(Dataset entries)
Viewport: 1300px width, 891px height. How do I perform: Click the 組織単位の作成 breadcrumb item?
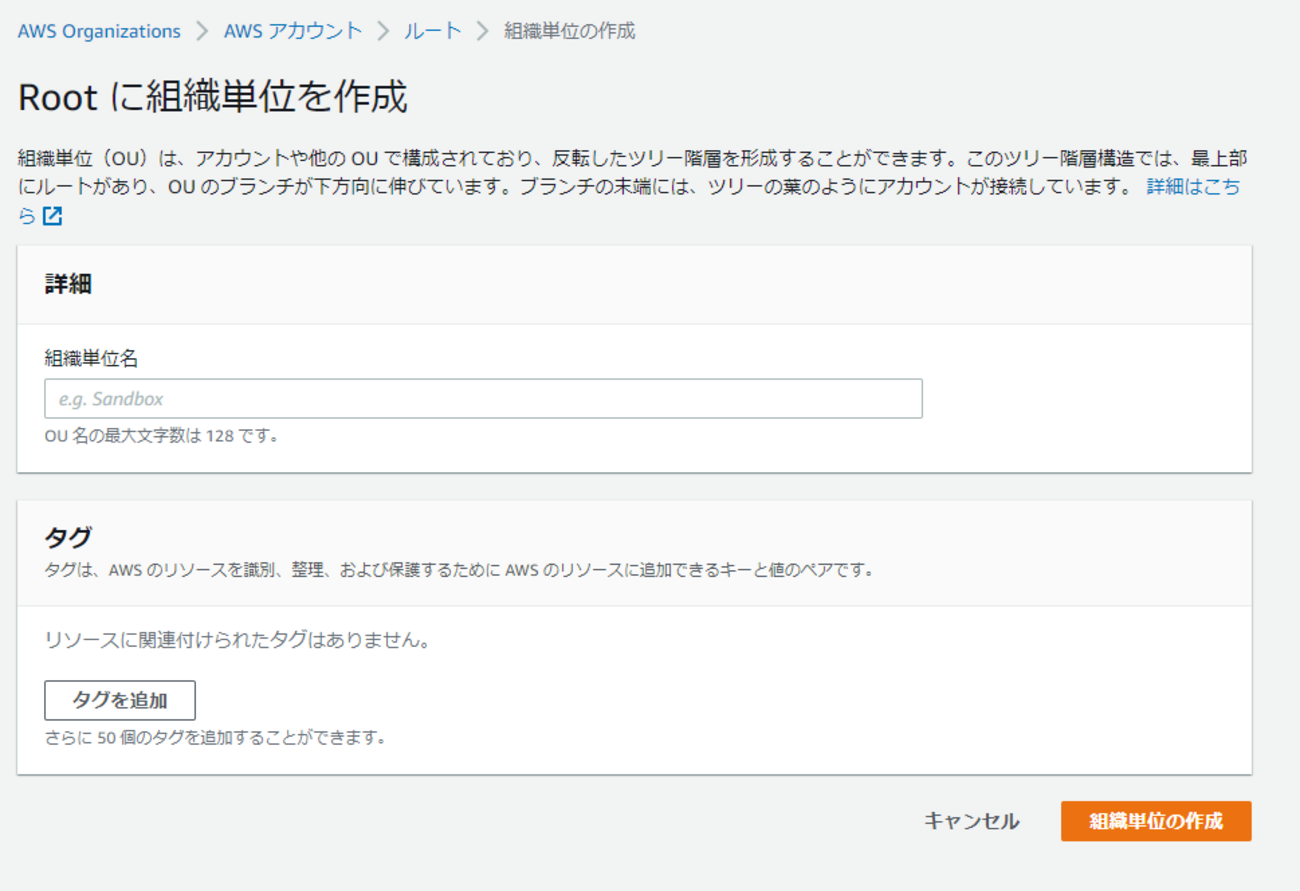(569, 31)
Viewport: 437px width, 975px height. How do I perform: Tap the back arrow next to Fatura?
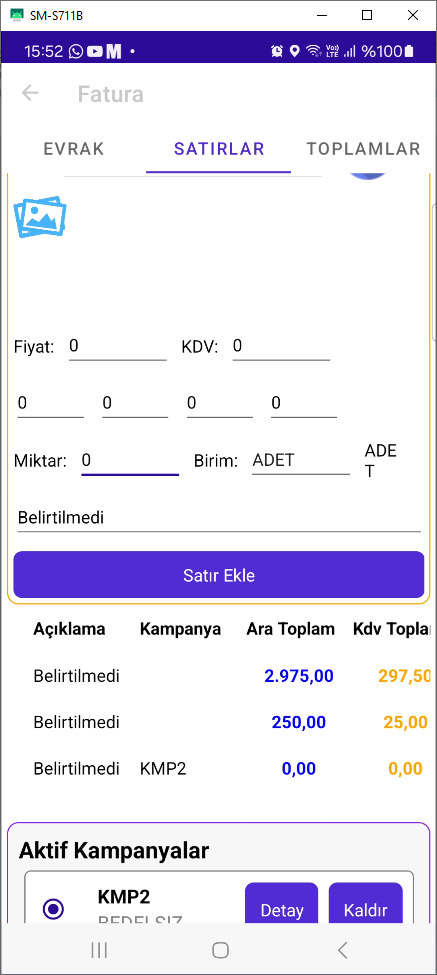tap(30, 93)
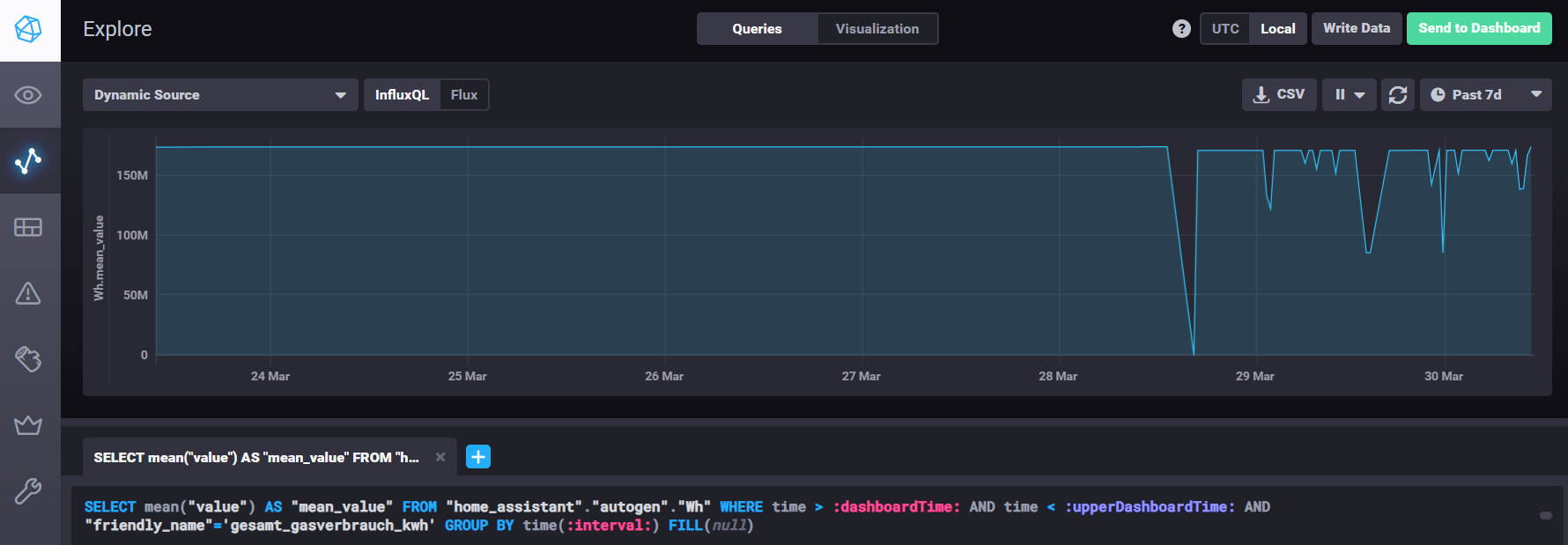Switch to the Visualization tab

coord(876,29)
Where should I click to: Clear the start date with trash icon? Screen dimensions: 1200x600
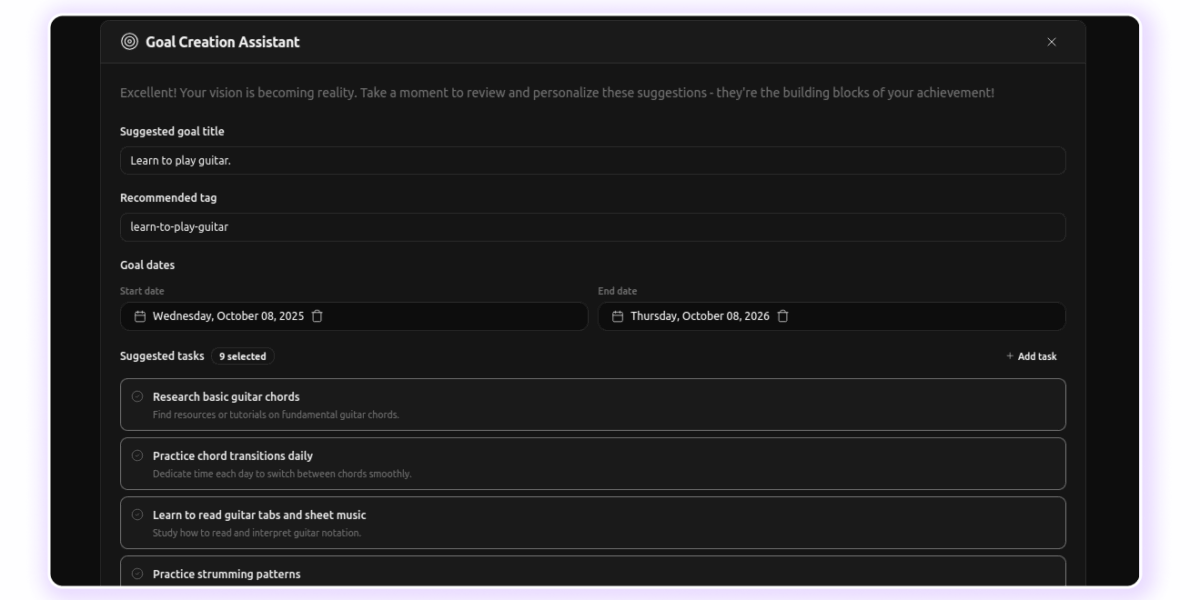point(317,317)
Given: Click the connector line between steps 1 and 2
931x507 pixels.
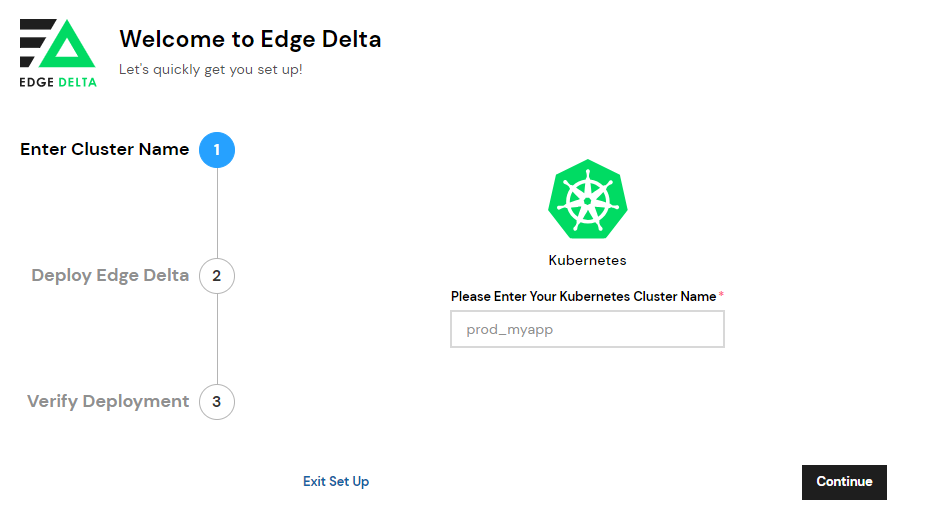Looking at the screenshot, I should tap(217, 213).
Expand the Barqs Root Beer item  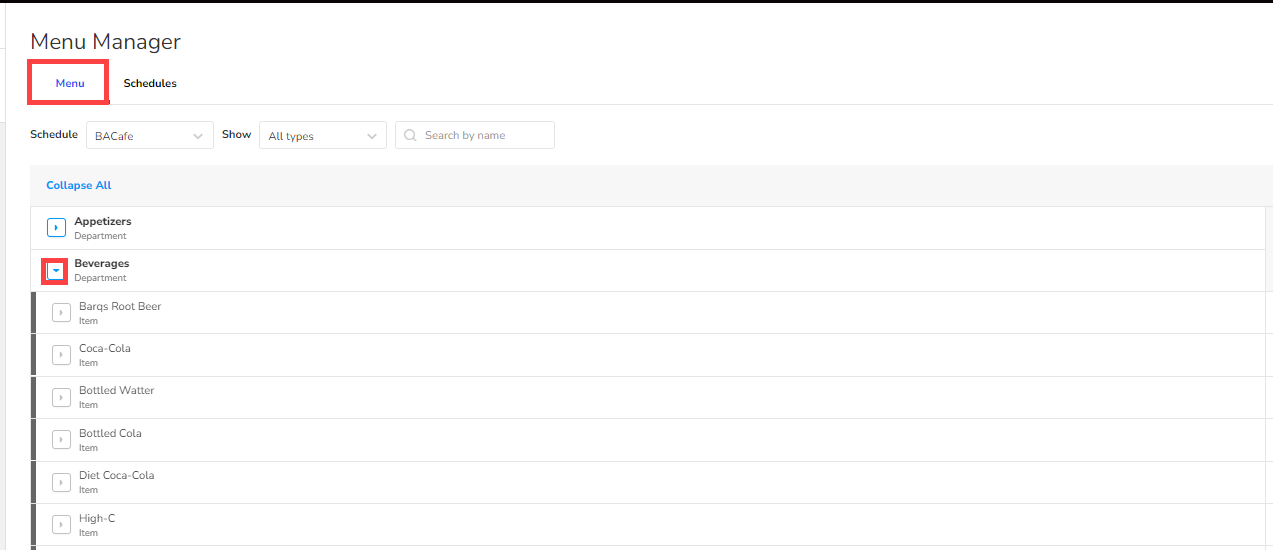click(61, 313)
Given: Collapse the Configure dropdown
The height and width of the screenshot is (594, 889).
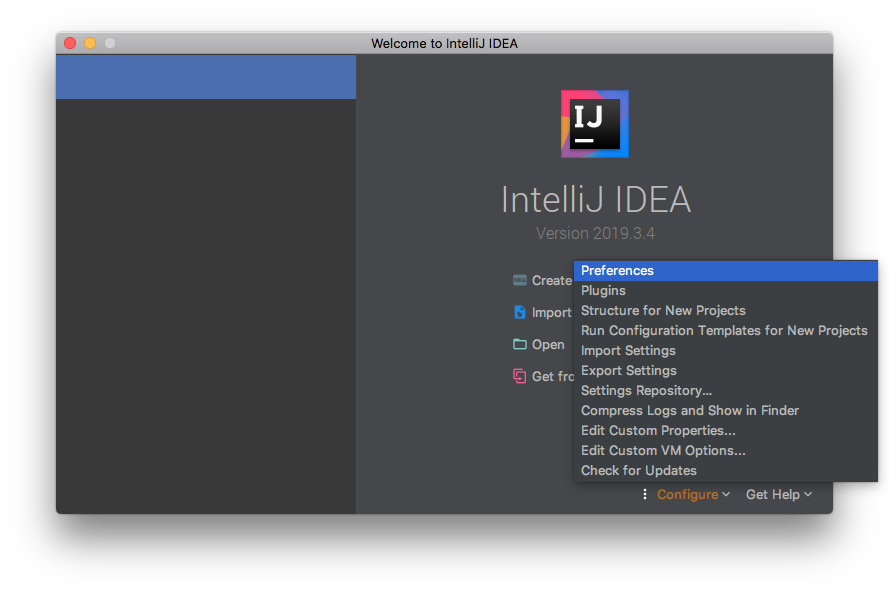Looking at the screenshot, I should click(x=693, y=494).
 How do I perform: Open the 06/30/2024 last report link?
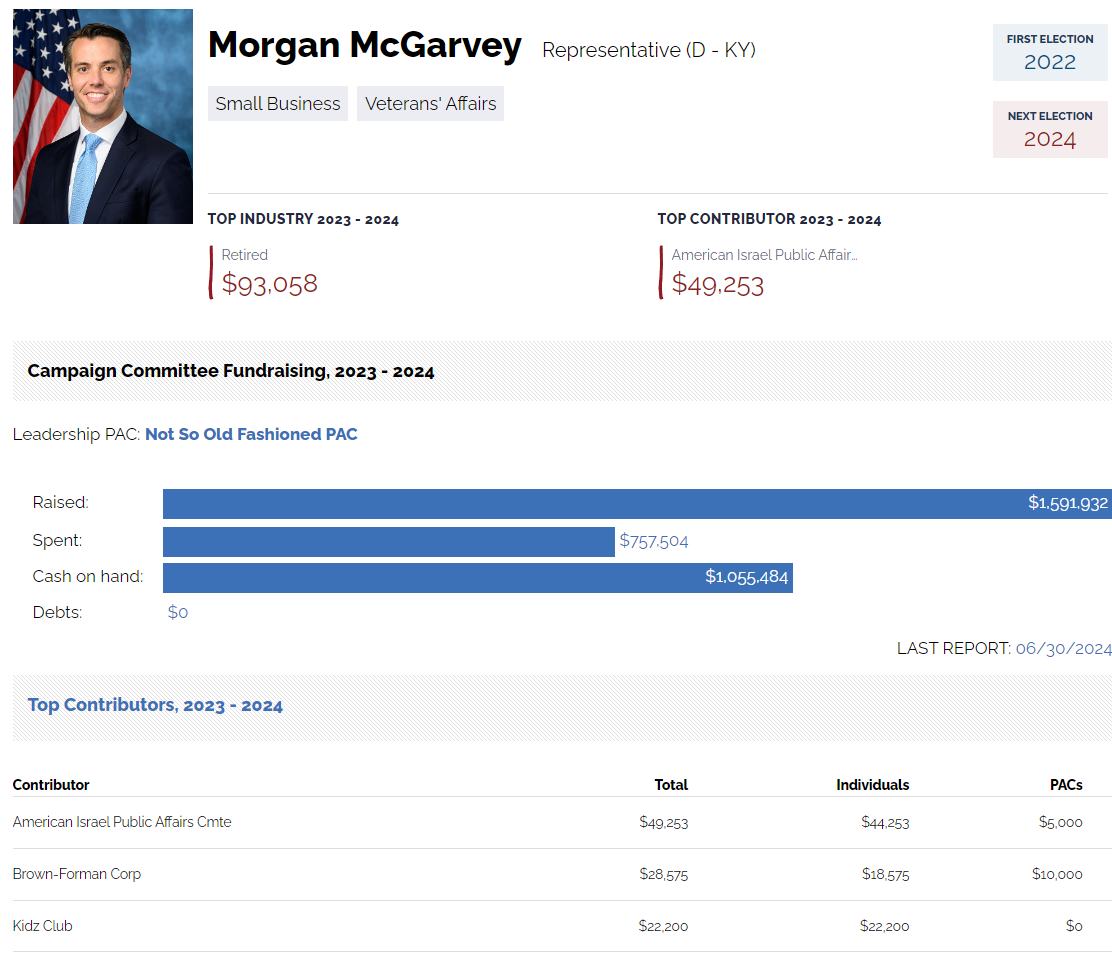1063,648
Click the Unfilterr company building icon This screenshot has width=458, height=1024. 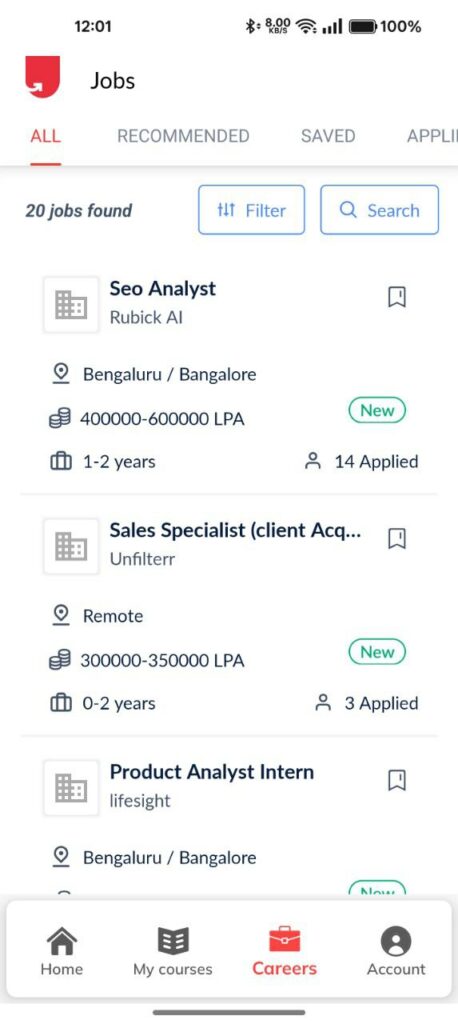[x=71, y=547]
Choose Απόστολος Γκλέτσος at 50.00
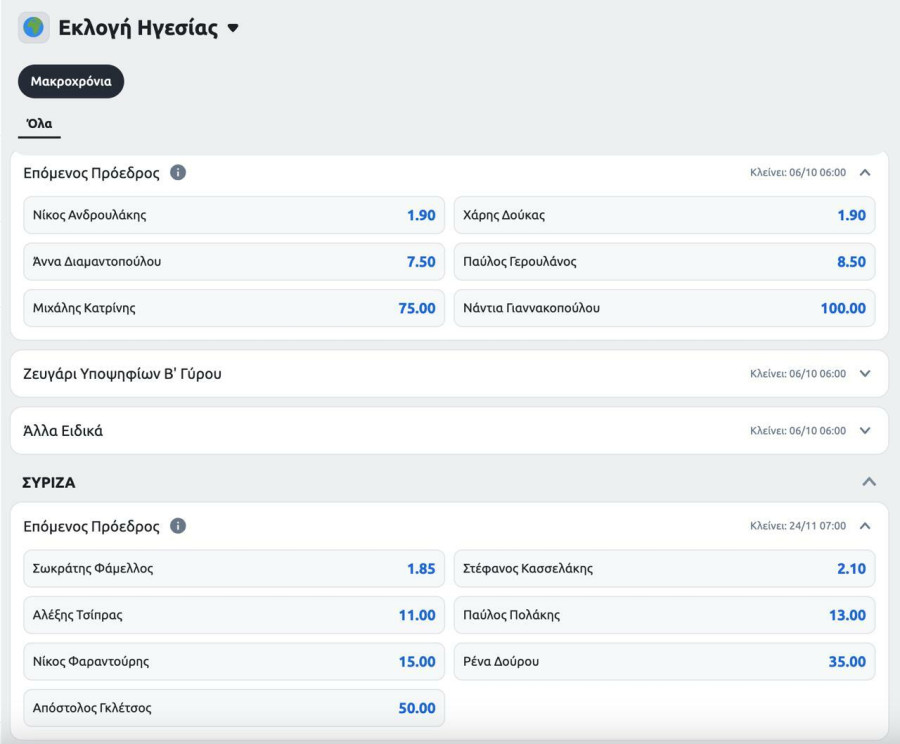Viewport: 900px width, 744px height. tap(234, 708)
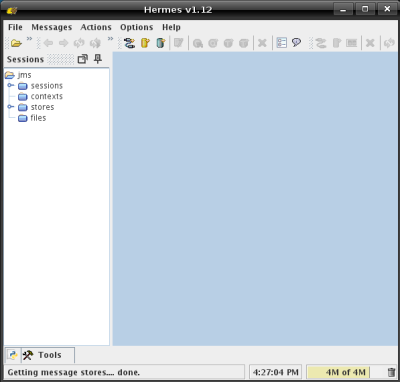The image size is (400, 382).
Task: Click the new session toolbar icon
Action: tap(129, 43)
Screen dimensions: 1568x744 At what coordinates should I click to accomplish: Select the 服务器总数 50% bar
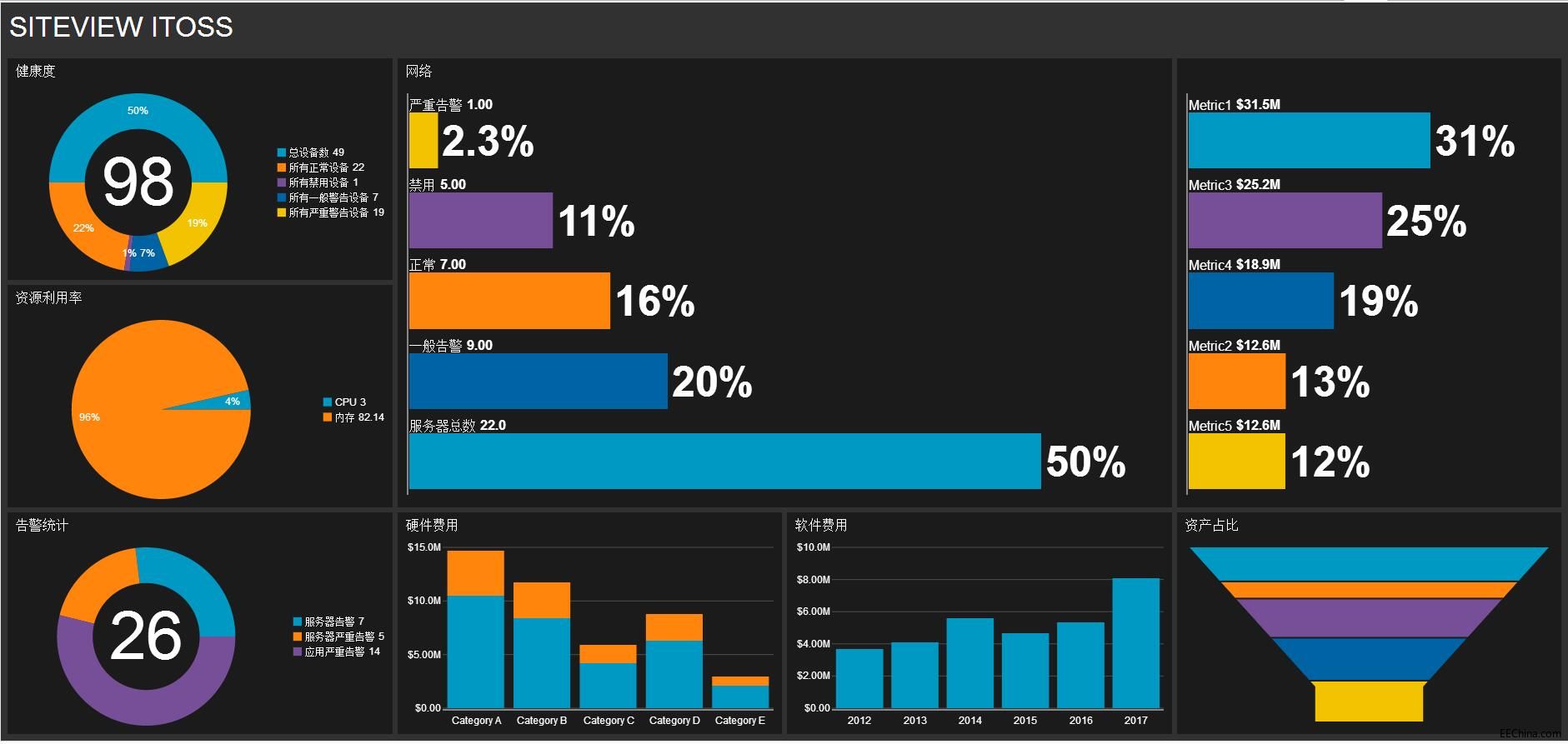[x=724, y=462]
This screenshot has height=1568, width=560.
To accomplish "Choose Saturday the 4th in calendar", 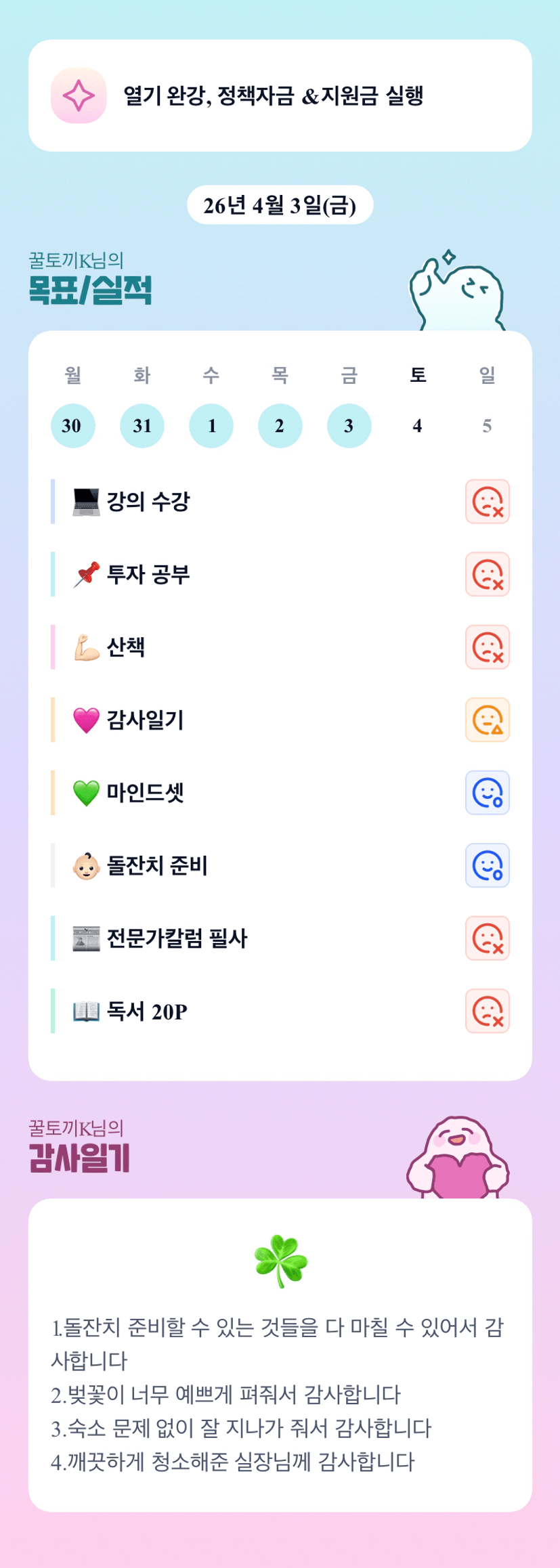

WHAT YOU ARE ASKED TO DO: The answer must consist solely of the lines from the line containing "Screen dimensions: 1568x744" to the end of the data, reproduced exactly, with every picture left out.

TASK SOLUTION:
Screen dimensions: 1568x744 At what coordinates should I click to accomplish: Select the 服务器总数 50% bar
[x=724, y=462]
This screenshot has height=1568, width=560.
To accomplish "Choose Saturday the 4th in calendar", 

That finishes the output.